Harris saw nothing but smooth roads, tree lined streets and new buildings. It looked nothing like the campus he called home.
“They had new and newly renovated buildings,” Harris told NBC News. “The library had longer operating hours and a more extensive collection. Potholes had been filled — if they’d ever been there. And very few of the students I saw that day were Black, which was interesting for a regional school because Huntsville is roughly 30 percent Black. But just 10 percent of UAH’s campus was Black.”
The visit made Harris wonder why the facilities at a White school founded in 1950 were better than an HBCU founded 75 years earlier?
Harris spent the next decade figuring out the answer to that question in his book “The State Must Provide: Why America’s Colleges Have Always Been Unequal—and How to Set Them Right.”
Harris, a reporter for The Atlantic, examined the history of how racial discrimination against HBCUs led to decades of underfunding and undermining that supplemented many of their struggles. Due to decades of bias and neglect by the federal government, Harris concluded that HBCUs are owed reparations.
The reporter told NPR in an interview the HBCU neglect was due to a range of factors.
“So it’s a mix of factors,” Harris said. “How states build out their funding models – several states will have things like a performance-based funding model, where institutions that have better graduation rates, institutions that have more students will receive more money. And those with lower graduation rates or fewer students will receive less money, even if they are serving two, you know, vastly different student populations.”

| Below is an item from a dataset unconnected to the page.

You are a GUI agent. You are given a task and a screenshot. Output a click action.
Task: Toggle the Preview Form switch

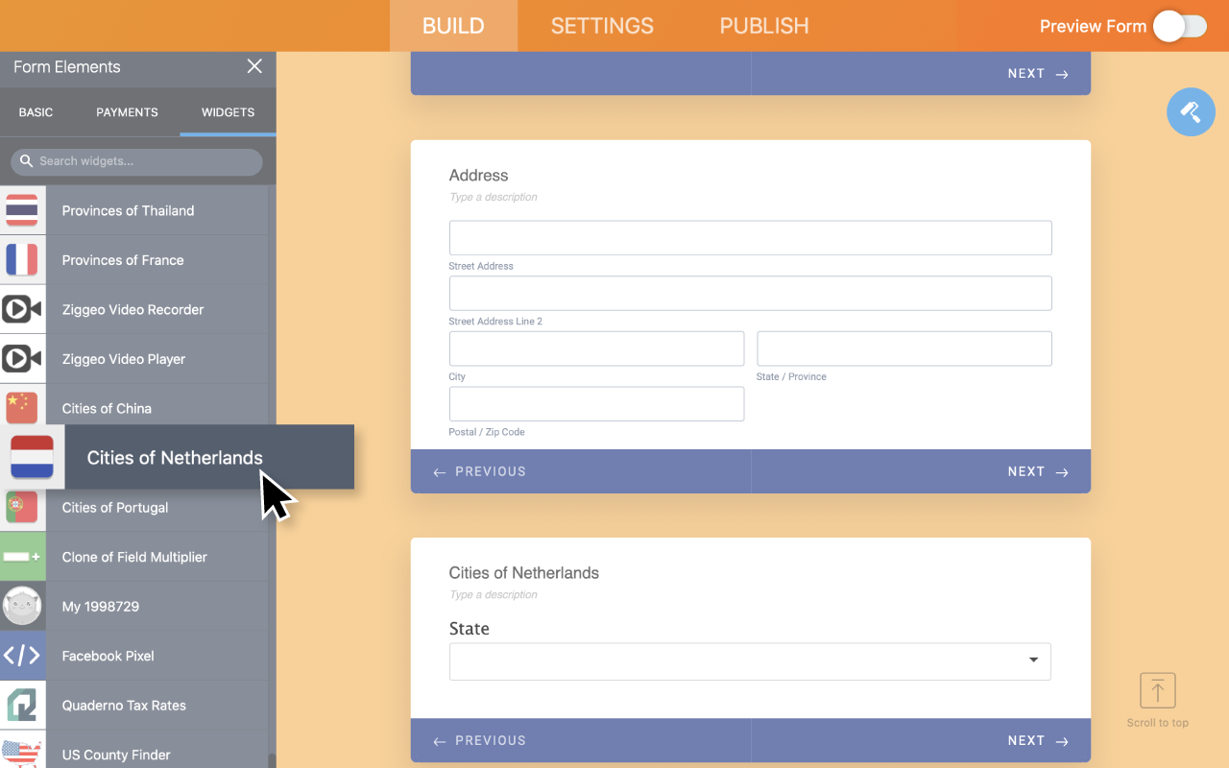click(x=1179, y=26)
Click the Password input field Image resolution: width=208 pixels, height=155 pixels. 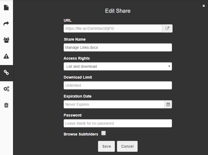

The author added laws like the Morrill Act of 1862, which was supposed to provide grants of land to states to finance the establishment of colleges specializing in “agriculture and the mechanical arts,” were misused by state lawmakers who did not apply it to HBCUs.
One example Harris wrote about details how lawmakers kept funds from Alcorn State University. The Mississippi-based school, founded in 1871, was supposed to receive a guaranteed appropriation of $50,000 a year ($1.4 million today) for at least a decade according to the Bureau of Labor Statistics. However, in 1875, the Redeemers jumped into public office, launching a “White revolution.” They reduced the appropriation to $15,000 and the next year reduced it to $5,500.
According to Harris, at the same time professors at the University of Mississippi were writing in local newspapers that they would rather resign than teach Black students.
Harris cited several other examples like this in his book at Tennessee State University, Jackson State University and Mississippi Valley State University.